**Your instructions:**
Your answer must be the records below, reproduced exactly.
┄┄┄┄┄┄┄┄┄┄
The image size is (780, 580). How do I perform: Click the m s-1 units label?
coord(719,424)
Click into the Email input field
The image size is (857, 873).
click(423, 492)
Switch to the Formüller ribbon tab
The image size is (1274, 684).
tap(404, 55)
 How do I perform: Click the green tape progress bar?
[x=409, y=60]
┄┄┄┄┄┄┄┄┄┄
**Reply:**
The image size is (780, 580). How do I perform: Click the m s-1 units label?
coord(719,424)
Click into the Email input field
The image size is (857, 873).
click(423, 492)
Switch to the Formüller ribbon tab
The image size is (1274, 684).
tap(404, 55)
 How do I perform: Click the green tape progress bar?
[x=409, y=60]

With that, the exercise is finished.